*** Opening Data supplied ***
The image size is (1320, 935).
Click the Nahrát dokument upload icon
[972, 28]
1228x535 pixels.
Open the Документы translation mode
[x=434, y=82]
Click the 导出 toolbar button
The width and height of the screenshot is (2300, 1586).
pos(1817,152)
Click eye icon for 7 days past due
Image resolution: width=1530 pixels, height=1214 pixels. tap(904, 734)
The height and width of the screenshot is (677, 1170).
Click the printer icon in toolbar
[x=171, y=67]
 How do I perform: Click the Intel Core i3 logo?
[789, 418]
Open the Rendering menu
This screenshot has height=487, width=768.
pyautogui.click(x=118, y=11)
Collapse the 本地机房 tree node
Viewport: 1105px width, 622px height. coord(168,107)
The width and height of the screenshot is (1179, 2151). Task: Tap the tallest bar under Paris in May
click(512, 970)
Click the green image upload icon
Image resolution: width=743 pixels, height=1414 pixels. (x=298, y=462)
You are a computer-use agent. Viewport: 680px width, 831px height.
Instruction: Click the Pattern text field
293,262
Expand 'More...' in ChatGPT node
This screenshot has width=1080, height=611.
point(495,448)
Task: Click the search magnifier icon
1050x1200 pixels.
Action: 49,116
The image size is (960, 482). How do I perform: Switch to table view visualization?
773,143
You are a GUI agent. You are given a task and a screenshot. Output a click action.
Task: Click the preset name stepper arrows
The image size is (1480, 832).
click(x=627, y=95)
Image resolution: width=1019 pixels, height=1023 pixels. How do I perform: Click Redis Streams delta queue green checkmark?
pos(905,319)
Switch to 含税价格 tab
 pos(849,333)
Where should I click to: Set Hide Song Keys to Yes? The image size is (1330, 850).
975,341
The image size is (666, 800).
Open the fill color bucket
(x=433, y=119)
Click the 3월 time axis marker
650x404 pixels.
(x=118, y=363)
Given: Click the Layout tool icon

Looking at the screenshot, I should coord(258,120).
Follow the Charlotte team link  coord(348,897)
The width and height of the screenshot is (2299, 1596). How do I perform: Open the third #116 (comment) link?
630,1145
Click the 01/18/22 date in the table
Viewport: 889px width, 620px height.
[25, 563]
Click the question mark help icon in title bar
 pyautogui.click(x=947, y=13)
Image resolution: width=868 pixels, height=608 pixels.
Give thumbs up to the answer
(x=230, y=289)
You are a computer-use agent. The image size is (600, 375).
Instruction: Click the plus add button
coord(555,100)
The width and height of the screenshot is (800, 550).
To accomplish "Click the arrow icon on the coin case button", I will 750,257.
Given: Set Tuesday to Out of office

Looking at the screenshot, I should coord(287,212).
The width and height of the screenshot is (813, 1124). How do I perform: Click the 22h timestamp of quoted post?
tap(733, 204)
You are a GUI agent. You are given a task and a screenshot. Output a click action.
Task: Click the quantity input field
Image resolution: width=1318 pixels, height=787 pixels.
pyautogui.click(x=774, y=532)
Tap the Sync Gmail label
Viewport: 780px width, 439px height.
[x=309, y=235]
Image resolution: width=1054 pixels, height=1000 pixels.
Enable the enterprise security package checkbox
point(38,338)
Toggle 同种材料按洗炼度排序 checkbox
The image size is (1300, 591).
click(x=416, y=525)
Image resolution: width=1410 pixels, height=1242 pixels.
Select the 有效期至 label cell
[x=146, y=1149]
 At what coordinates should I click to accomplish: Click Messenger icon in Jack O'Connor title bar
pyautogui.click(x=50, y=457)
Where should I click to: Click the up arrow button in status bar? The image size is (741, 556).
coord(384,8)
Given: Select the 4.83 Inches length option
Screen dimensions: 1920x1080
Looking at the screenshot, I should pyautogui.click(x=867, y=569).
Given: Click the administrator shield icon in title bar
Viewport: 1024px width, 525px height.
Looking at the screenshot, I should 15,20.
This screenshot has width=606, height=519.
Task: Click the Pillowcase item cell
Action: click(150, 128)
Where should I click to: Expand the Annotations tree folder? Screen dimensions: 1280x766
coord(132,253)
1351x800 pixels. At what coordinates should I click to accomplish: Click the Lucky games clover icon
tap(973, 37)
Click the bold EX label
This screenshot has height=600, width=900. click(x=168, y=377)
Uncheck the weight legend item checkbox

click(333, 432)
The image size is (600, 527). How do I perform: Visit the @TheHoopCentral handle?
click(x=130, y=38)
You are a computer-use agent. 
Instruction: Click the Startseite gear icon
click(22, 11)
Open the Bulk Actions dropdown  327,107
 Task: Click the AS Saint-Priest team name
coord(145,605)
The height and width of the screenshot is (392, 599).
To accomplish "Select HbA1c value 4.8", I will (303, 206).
*** Closing Data supplied ***
Please count the lines above that contain the string "will" and reply with the number alone.

2